Death March landmark in Pampanga savedBy Tonette Orejas
Inquirer Central Luzon
CITY OF SAN FERNANDO, Philippines—An old train station in this Pampanga capital that became a landmark for freedom both during the time of national hero Jose Rizal and during World War II has been saved from neglect and oblivion, thanks to eight years of hard work by local heritage advocates and tourism officials.
On Tuesday morning, city officials and leaders of the private sector will walk the last 2 kilometers of the Death March from Heroes Hall at the City Hall annex to the train station, city tourism officer Ma. Lourdes Pangilinan-Gonzales said.
She added that the first of a series of life-size monuments by commissioned sculptor Juan Sajid Imao that was meant to highlight the historical significance of the train station will also be unveiled Tuesday.
The train station was part of the Philippine National Railways’ Manila-Dagupan route until after World War II, and became the last stop of some 80,000 Filipino and American soldiers during the infamous Death March 71 years ago.

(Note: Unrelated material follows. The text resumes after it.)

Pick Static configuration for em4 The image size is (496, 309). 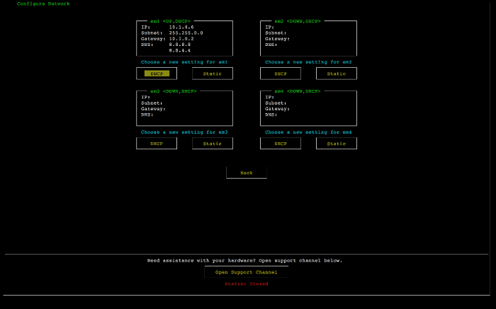[x=337, y=144]
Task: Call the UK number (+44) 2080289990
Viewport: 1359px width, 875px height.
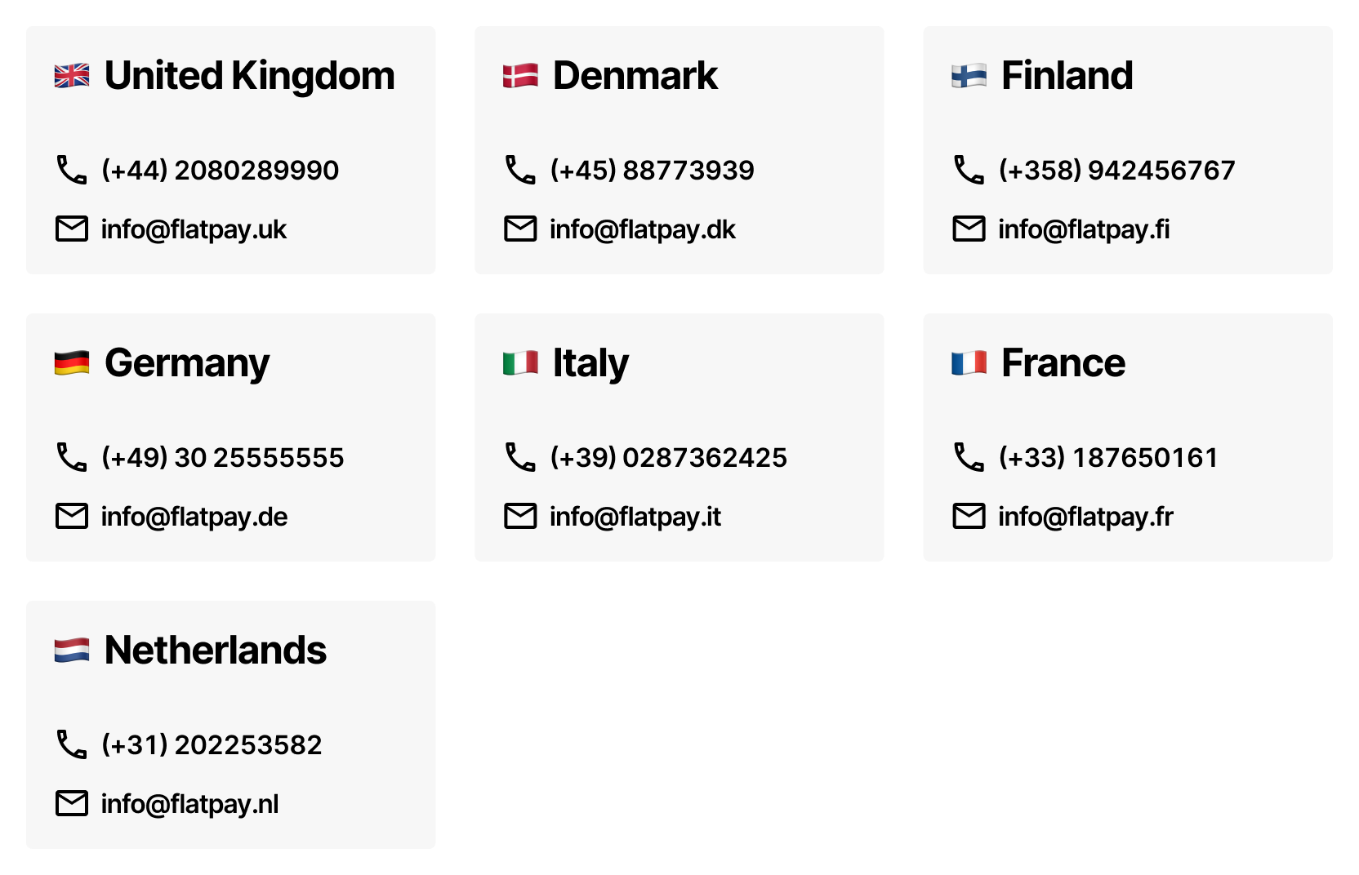Action: [220, 170]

The station, also known as Kilometer 102, is remembered as well for serving as a recruitment stop for Rizal who visited San Fernando and Bacolor town on June 27, 1892.

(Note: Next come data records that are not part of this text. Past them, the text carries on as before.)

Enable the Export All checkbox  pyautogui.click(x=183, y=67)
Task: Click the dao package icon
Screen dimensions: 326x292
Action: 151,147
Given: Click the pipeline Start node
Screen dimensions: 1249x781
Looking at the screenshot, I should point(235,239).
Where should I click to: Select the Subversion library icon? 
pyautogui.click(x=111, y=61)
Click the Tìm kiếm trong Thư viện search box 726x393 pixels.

To protect the historic but neglected site in Sitio (settlement) PNR in Barangay (village) Sto. Niño here, the National Historical Institute listed it as a historical landmark in 2006 to honor Filipino veterans of World War II.
As early as 2005, the San Fernando Heritage Foundation began raising funds for the restoration of the station. In 2010 and 2011, the Philippine Tourism Authority (now known as the Tourism Infrastructure and Enterprise Zone Authority, or Tieza), funded the restoration project, and turned over its maintenance to the city government the following year.
Records of the city government showed that in February 1892, Governor General Eulogio Despujol inaugurated the train station as part of the Manila-Dagupan line of the old PNR.
La Liga Filipina recruitment
A day after arriving from Hong Kong in June 1892, Rizal visited Pampanga and met his Kapampangan friends and masonic brothers in the station, apparently to recruit members for the La Liga Filipina.
To members of the American Defenders of Bataan and Corregidor, however, the station recalled the 65-mile (104-km) walk forced on them by the Japanese military after the fall of Bataan on April 9, 1942, which they described as “one of the earliest and most severe mistreatment of prisoners of war.”